EXCLUSIVE REPORT: The Federal Biofuel Mandate ‘Has Failed To Achieve Its Policy Goals’
The federal biofuel mandate “has failed to achieve its policy goals while imposing significant other costs on consumers,” according to a new report.
Americans paid out nearly $77 billion in additional fuel costs over the last 10 years due to the Renewable Fuel Standard (RFS) created under the Bush administration, Right-leaning American Action Forum found.
“After more than a decade, research indicates that the RFS has failed to achieve its policy goals and imposed burdens on the economy,” reads AAF’s energy director Philip Rossetti ‘s report shared with The Daily Caller News Foundation.
“If biofuel was economical, refineries would use it even without a government mandate,” Rossetti wrote.
Congress created the current RFS program in 2007, mandating refiners blend ever-increasing amounts of biofuels, mostly from corn, into the fuel supply. The program was intended to reduce U.S. reliance on imported fuel and help the environment.

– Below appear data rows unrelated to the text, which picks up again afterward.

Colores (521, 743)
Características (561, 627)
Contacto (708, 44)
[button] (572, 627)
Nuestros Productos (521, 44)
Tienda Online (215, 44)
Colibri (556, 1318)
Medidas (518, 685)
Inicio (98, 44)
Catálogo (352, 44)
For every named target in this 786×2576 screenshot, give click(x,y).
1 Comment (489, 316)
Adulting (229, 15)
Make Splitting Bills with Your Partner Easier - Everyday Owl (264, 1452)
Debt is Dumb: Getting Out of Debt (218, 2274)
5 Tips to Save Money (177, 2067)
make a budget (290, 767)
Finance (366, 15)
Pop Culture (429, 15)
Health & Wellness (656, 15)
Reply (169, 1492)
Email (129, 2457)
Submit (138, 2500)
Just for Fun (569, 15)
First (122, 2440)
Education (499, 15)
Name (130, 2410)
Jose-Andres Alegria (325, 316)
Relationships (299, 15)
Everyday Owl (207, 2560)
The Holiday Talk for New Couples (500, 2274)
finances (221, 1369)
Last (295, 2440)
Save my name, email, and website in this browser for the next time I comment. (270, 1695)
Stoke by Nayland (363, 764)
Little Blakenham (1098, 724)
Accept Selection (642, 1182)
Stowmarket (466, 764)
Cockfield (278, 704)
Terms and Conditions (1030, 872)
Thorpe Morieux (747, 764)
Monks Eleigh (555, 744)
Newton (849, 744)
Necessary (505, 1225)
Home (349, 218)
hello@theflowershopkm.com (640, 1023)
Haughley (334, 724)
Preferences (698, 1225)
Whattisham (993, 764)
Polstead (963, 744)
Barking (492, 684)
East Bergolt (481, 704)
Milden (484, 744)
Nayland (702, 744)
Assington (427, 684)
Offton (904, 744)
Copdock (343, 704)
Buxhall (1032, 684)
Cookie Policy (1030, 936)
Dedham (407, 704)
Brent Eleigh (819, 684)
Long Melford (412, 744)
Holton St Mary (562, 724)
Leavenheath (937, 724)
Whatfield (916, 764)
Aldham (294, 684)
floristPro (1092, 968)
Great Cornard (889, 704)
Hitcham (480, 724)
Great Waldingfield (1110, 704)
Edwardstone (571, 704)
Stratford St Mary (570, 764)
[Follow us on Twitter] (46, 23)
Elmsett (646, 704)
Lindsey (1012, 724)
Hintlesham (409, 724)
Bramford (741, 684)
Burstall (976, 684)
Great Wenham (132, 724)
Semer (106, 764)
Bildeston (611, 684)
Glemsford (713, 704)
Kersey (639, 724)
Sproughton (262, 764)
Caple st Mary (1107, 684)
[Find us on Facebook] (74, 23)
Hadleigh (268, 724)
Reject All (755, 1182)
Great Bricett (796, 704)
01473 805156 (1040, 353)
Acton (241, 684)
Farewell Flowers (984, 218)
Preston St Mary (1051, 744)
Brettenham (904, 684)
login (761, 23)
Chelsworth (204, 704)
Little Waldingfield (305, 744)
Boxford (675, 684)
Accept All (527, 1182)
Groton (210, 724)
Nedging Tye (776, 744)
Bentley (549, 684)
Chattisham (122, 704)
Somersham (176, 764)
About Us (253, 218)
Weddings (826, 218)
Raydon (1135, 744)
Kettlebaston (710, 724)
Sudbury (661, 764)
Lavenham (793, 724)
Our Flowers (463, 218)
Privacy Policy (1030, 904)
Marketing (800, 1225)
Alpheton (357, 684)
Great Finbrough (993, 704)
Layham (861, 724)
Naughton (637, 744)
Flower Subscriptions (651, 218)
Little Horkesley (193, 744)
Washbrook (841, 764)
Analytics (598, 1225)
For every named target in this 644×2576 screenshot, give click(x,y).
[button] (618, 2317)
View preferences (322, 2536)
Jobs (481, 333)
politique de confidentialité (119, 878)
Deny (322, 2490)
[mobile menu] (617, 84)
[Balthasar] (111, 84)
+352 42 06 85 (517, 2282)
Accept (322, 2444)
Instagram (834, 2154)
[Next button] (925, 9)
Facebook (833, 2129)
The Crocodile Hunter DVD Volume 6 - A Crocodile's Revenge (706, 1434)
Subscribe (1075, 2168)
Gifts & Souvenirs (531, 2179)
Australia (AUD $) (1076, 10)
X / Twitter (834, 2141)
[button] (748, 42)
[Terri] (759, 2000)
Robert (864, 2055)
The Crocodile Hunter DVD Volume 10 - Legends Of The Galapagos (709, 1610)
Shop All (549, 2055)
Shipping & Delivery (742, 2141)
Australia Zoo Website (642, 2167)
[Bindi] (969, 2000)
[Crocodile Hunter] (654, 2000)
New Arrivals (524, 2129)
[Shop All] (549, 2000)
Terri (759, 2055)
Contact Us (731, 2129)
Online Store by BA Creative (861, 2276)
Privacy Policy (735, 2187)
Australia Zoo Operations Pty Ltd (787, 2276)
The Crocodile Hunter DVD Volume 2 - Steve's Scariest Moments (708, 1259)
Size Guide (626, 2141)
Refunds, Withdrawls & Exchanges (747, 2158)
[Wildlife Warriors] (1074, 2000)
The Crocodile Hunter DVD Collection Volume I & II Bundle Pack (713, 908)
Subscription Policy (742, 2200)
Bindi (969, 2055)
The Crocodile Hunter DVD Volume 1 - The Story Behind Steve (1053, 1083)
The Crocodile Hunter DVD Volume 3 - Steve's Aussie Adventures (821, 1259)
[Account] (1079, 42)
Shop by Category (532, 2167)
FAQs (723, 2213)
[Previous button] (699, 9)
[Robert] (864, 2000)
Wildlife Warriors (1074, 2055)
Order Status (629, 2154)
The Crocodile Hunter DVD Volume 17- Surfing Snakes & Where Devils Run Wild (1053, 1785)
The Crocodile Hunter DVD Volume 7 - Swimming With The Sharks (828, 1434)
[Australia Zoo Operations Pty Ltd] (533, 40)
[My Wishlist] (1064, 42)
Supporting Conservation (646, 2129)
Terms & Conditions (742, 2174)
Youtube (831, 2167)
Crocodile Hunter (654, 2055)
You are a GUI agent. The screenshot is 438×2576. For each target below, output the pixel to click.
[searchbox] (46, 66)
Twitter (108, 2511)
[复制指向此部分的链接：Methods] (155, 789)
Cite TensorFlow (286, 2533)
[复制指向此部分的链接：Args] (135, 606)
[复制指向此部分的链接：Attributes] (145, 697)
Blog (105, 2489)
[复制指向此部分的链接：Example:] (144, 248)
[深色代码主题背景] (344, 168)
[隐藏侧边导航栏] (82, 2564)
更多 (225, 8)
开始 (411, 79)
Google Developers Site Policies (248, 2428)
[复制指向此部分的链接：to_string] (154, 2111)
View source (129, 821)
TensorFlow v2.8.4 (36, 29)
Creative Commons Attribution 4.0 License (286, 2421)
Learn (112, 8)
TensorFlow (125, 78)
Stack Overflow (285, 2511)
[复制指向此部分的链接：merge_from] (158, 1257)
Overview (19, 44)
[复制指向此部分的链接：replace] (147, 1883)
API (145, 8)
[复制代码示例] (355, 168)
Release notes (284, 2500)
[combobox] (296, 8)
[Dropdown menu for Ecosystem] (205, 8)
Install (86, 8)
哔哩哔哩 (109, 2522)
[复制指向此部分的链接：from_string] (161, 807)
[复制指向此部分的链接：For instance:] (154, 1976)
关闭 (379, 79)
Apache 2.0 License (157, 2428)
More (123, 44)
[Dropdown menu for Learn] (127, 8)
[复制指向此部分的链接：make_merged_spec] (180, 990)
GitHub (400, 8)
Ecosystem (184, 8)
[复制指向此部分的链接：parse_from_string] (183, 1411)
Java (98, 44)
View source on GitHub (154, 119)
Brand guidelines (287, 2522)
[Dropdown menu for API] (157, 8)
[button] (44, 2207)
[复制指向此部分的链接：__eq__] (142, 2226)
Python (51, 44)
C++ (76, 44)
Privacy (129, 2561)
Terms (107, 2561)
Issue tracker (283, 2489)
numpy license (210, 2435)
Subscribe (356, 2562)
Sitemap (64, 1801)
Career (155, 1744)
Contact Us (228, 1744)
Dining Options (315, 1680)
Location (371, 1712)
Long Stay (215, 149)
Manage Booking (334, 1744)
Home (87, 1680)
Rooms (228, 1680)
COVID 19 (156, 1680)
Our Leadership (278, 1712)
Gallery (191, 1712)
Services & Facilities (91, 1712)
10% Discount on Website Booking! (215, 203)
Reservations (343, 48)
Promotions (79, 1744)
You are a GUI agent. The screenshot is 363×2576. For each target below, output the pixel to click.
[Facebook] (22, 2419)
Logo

Instead, the RFS “functions as a subsidy for biofuel producers — mostly corn growers — creating an economic distortion that raises the costs of food and fuel,” Rossetti wrote, noting “the best reform to the program would be to eliminate it entirely.”
RFS costs have fallen particularly hard on refiners, who are forced to buy regulatory credits to meet mandatory blend rates. Purchasing these RINs can cost millions each year.
Corn state lawmakers lashed out at President Donald Trump’s administration for issuing waivers to about two dozen refineries, exempting them from blending requirements to ease compliance woes. Biofuels interests have opposed almost any RFS changes the Environmental Protection Agency (EPA) suggested in 2017.
But EPA began issuing waivers after Philadelphia Energy Solutions, the largest East Coast refiner, filed for bankruptcy, blaming the RFS. The biofuels industry pushed back against claims the RFS helped bankrupt the refiner.
“Blaming the RFS is a better story than admitting strategic mistakes related to crude oil markets, but it’s a smokescreen,” Advanced Biofuels Business Council’s R. Brooke Coleman said in a statement on the bankruptcy.
The Trump administration has been working with both sides of the RFS on a compromise. Not all the details are clear, but Trump would approve the use of E-15 fuel year-round — that’s gasoline with a 15 percent ethanol blend, the president told reporters on April 12.
However, it’s only the latest battle in the political war over the RFS. Environmentalists, anti-hunger groups, livestock farmers, vehicle manufacturers and more oppose the RFS as it currently stands.
But probably the biggest knock against the RFS is the program has done little to enhance U.S. energy security, according to Rossetti. Booming shale oil production has cut the lion’s share of foreign imports, not ethanol.
“The political rationale — energy security — is no longer relevant over a decade later,” Rossetti wrote.
“But the core problem has remained the same since the program’s inception: it could never hope to substitute for the efficiency of the market in rewarding the energy sources with the lowest cost,” Rossetti noted.